[Records shown]

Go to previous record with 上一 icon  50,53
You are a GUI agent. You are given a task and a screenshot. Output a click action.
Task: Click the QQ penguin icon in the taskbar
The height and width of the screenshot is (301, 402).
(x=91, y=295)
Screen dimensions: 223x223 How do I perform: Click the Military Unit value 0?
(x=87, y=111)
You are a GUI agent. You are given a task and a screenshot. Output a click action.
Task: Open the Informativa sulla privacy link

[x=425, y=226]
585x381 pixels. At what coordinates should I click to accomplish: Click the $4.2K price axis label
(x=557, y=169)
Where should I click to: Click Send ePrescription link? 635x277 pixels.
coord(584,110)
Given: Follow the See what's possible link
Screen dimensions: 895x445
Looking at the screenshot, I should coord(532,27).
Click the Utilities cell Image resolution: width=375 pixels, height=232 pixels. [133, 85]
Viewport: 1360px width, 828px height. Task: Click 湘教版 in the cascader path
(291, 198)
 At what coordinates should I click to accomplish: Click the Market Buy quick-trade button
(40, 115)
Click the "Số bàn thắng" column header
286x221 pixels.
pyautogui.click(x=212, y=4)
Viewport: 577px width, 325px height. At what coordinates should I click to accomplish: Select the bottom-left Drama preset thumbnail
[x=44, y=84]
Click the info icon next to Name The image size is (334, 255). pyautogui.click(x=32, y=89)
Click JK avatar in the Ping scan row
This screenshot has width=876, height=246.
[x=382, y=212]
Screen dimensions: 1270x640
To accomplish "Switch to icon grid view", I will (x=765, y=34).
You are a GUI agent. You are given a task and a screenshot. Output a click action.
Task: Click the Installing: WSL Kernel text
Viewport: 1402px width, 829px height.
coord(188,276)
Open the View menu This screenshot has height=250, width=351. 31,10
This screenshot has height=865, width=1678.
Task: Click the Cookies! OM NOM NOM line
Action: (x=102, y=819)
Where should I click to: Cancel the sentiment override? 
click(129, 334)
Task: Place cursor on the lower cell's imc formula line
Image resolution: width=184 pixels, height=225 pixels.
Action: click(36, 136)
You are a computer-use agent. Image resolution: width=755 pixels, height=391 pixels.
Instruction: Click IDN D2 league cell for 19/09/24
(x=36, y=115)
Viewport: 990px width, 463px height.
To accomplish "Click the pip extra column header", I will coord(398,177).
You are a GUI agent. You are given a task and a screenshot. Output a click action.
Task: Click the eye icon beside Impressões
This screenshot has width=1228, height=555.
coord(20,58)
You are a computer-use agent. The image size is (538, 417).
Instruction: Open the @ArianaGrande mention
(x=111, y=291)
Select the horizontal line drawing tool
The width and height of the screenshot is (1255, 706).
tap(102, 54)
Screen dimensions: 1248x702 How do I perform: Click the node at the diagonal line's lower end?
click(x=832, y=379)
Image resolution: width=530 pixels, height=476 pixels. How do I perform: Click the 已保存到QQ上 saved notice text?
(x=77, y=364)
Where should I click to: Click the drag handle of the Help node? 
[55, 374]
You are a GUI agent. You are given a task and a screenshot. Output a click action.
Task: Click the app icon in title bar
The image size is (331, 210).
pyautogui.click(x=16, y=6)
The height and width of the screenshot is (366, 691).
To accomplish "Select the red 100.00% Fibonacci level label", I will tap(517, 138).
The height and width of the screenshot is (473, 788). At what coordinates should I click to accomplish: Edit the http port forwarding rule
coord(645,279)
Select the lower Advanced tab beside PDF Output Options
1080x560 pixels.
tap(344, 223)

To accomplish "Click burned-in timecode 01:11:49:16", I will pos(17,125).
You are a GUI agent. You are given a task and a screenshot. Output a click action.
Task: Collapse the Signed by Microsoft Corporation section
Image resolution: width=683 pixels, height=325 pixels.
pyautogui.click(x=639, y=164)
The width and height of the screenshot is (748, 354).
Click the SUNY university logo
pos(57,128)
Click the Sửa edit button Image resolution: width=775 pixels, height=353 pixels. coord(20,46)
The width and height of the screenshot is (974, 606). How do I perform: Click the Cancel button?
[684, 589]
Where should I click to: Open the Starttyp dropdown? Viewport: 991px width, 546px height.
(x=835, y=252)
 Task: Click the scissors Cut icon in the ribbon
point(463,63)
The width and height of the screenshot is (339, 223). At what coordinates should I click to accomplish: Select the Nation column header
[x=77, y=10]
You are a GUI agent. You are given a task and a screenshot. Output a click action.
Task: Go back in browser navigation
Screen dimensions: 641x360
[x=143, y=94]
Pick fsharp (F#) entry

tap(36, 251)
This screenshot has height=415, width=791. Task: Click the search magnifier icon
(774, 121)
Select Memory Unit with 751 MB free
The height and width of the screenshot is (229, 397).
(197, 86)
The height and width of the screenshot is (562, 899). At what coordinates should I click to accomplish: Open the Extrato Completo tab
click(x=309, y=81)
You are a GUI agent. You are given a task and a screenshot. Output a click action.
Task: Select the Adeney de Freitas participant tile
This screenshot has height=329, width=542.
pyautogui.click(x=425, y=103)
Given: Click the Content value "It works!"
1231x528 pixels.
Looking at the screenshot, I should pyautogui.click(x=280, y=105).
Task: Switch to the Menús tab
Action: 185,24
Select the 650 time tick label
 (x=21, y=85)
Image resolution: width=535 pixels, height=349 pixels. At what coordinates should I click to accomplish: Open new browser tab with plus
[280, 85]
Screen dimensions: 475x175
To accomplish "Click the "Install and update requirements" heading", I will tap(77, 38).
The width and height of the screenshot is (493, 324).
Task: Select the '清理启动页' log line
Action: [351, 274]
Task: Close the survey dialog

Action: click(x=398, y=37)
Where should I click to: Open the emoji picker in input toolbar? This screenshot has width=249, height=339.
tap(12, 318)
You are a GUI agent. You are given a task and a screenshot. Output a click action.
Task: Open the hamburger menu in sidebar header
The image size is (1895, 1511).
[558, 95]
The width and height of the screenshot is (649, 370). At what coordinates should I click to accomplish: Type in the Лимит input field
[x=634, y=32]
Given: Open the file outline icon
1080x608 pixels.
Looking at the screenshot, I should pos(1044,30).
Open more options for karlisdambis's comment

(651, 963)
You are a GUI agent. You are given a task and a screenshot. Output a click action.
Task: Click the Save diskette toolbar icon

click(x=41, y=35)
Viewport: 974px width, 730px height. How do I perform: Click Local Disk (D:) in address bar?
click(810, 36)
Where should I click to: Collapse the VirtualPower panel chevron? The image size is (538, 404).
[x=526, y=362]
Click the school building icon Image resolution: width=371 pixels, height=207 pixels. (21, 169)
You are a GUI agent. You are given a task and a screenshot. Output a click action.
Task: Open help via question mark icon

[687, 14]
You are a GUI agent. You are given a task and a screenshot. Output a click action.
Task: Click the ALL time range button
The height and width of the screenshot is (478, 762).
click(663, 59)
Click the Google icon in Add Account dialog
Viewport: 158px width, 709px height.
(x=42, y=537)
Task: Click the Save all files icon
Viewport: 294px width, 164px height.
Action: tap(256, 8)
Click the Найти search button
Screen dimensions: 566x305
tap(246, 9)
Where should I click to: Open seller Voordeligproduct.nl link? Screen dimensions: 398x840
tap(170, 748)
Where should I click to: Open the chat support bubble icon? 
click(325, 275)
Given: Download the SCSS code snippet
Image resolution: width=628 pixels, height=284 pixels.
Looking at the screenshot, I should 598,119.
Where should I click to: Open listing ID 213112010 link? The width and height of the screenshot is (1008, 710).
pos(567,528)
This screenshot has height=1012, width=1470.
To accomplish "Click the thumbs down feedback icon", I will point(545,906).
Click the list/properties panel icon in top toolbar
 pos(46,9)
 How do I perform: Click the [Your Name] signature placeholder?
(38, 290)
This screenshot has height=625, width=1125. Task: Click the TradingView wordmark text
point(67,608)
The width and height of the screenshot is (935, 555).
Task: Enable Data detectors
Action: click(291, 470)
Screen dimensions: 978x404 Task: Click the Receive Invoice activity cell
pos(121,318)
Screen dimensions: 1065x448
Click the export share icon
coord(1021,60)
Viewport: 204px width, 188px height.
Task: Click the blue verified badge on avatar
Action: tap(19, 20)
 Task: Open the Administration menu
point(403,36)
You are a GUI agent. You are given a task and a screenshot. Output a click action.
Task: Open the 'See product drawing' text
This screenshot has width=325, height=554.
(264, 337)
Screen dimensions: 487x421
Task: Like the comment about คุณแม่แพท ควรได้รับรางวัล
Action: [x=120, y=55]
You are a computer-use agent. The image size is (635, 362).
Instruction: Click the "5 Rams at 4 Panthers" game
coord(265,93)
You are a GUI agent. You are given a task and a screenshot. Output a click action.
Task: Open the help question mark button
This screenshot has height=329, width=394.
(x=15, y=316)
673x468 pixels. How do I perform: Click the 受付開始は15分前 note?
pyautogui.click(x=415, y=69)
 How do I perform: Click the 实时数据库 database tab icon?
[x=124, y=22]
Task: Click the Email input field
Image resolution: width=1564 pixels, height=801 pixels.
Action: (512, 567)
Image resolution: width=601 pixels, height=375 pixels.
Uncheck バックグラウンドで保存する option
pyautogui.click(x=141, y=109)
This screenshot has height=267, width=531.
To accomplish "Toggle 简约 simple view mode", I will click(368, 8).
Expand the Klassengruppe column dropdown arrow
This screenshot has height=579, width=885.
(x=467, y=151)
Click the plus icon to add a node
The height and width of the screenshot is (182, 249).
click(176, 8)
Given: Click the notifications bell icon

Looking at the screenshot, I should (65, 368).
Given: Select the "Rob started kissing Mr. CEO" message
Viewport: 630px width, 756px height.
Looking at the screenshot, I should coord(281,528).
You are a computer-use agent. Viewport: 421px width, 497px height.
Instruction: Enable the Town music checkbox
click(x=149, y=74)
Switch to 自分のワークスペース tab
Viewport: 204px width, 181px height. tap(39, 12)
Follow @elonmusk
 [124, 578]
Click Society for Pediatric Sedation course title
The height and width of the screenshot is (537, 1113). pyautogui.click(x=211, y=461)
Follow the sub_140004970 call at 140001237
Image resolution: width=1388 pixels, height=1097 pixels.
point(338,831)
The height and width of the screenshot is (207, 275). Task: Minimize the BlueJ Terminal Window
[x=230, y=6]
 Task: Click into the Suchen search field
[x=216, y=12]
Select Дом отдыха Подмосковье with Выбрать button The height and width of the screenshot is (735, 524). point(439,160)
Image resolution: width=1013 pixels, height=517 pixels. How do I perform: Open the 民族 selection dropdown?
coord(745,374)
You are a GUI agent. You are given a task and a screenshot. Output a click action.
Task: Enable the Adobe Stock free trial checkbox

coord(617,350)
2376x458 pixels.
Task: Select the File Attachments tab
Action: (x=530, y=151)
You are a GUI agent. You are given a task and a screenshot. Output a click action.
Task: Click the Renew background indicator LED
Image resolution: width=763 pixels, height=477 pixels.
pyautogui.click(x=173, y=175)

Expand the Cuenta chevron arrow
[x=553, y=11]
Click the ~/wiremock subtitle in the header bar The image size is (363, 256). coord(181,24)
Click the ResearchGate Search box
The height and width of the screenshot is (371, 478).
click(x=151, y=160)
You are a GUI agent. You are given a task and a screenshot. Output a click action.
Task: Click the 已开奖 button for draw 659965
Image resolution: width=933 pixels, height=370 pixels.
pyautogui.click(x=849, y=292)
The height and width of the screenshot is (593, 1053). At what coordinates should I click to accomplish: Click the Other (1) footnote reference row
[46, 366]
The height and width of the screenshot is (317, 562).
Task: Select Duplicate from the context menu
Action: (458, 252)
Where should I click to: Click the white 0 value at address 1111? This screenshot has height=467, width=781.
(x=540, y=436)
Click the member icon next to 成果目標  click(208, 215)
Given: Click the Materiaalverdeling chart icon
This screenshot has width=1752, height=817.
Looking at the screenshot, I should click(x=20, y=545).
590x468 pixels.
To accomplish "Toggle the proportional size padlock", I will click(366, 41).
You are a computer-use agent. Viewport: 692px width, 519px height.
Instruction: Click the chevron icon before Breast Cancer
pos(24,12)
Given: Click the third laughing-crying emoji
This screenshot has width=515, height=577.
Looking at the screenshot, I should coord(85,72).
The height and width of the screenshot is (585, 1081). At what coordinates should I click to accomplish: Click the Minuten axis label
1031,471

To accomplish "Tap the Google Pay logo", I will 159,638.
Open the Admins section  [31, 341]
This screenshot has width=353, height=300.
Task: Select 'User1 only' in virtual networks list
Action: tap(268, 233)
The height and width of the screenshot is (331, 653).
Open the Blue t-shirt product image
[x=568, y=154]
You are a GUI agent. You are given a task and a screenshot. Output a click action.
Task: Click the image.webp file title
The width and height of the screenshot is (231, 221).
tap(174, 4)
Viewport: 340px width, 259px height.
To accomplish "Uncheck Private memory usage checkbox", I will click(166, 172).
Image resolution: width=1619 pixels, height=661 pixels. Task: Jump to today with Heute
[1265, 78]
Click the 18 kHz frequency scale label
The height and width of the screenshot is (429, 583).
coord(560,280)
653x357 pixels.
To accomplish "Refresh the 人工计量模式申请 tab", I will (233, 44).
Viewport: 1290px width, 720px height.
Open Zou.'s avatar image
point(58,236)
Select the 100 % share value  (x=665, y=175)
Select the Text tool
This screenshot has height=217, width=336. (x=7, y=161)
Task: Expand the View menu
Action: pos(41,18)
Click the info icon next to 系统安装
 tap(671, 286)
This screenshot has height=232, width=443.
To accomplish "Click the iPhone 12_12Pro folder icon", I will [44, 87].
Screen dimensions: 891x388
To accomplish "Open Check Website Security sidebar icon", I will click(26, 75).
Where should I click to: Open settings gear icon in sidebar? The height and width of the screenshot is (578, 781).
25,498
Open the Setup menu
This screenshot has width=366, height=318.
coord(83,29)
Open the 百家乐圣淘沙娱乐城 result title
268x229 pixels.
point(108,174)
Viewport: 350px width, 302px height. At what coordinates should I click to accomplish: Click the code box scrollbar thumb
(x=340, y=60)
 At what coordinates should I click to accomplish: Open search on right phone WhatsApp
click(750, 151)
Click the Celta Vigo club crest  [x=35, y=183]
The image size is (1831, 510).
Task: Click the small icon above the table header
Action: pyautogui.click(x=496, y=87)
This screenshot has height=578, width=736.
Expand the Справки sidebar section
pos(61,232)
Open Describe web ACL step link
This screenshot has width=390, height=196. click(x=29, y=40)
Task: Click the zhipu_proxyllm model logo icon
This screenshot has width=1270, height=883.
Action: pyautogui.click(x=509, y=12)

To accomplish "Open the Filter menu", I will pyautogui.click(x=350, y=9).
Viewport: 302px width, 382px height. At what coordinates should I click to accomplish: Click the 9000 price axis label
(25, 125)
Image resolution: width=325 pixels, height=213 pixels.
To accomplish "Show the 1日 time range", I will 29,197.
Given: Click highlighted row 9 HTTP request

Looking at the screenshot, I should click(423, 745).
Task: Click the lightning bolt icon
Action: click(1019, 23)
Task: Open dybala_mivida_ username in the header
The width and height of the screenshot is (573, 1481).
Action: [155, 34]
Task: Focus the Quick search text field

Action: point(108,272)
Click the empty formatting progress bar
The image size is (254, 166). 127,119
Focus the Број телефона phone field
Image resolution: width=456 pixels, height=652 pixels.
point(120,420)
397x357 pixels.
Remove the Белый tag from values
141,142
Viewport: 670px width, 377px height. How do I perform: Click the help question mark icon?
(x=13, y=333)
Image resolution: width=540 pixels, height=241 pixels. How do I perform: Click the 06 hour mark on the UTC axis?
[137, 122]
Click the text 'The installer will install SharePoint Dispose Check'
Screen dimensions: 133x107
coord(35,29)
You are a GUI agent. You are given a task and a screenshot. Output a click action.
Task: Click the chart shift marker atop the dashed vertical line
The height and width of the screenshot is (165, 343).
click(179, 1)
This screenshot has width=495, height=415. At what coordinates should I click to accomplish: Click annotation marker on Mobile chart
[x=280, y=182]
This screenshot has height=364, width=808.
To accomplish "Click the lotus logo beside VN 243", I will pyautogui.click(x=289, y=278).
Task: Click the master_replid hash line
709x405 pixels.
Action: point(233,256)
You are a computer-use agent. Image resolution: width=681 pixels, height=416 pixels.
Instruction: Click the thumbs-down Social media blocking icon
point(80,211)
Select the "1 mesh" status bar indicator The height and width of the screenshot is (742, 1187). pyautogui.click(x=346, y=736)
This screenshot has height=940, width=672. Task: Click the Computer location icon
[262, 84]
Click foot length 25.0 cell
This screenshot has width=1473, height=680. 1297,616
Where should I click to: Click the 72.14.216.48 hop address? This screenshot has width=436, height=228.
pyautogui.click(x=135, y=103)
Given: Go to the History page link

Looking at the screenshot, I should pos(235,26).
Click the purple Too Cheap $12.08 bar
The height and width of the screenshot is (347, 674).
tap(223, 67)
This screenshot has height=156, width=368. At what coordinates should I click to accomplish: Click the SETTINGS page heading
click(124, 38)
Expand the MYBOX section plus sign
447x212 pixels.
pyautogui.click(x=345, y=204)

[/Records shown]

Work task >> Copy every line from the records above that contains the word "Google".

Solved problem >>
Click the Google icon in Add Account dialog
To accomplish "Tap the Google Pay logo", I will 159,638.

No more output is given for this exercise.